YOUR INSTRUCTIONS: Each line of the data must be reproduced as it appears.

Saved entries
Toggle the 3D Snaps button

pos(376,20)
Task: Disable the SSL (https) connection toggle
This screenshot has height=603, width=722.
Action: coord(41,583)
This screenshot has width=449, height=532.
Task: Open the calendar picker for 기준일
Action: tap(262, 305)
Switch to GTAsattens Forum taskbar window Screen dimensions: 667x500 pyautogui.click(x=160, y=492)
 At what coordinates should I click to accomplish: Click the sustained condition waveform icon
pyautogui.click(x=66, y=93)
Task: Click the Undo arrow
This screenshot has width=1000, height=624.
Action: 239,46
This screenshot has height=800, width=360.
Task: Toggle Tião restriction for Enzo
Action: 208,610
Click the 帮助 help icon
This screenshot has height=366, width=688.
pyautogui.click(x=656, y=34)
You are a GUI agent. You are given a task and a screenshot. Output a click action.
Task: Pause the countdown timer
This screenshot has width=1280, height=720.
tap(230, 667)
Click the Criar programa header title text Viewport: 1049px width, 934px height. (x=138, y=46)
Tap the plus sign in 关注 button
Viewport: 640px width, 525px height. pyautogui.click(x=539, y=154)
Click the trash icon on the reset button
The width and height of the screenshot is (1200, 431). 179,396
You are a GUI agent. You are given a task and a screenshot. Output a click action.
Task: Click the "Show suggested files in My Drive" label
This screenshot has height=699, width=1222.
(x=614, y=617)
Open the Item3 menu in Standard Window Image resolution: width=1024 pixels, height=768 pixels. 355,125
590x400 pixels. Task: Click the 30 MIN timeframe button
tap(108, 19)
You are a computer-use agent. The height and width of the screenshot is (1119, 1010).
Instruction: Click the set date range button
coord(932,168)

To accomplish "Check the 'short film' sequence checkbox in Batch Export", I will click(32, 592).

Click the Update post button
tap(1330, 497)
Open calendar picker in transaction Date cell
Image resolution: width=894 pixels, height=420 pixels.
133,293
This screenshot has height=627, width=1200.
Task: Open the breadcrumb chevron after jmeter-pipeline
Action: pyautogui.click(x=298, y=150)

OUTPUT OF THE EXERCISE:
Toggle the 3D Snaps button

pos(376,20)
Task: Disable the SSL (https) connection toggle
This screenshot has height=603, width=722.
Action: coord(41,583)
This screenshot has width=449, height=532.
Task: Open the calendar picker for 기준일
Action: tap(262, 305)
Switch to GTAsattens Forum taskbar window Screen dimensions: 667x500 pyautogui.click(x=160, y=492)
 At what coordinates should I click to accomplish: Click the sustained condition waveform icon
pyautogui.click(x=66, y=93)
Task: Click the Undo arrow
This screenshot has width=1000, height=624.
Action: 239,46
This screenshot has height=800, width=360.
Task: Toggle Tião restriction for Enzo
Action: 208,610
Click the 帮助 help icon
This screenshot has height=366, width=688.
pyautogui.click(x=656, y=34)
You are a GUI agent. You are given a task and a screenshot. Output a click action.
Task: Pause the countdown timer
This screenshot has width=1280, height=720.
tap(230, 667)
Click the Criar programa header title text Viewport: 1049px width, 934px height. (x=138, y=46)
Tap the plus sign in 关注 button
Viewport: 640px width, 525px height. pyautogui.click(x=539, y=154)
Click the trash icon on the reset button
The width and height of the screenshot is (1200, 431). 179,396
You are a GUI agent. You are given a task and a screenshot. Output a click action.
Task: Click the "Show suggested files in My Drive" label
This screenshot has height=699, width=1222.
(x=614, y=617)
Open the Item3 menu in Standard Window Image resolution: width=1024 pixels, height=768 pixels. 355,125
590x400 pixels. Task: Click the 30 MIN timeframe button
tap(108, 19)
You are a computer-use agent. The height and width of the screenshot is (1119, 1010).
Instruction: Click the set date range button
coord(932,168)

To accomplish "Check the 'short film' sequence checkbox in Batch Export", I will click(32, 592).

Click the Update post button
tap(1330, 497)
Open calendar picker in transaction Date cell
Image resolution: width=894 pixels, height=420 pixels.
133,293
This screenshot has height=627, width=1200.
Task: Open the breadcrumb chevron after jmeter-pipeline
Action: pyautogui.click(x=298, y=150)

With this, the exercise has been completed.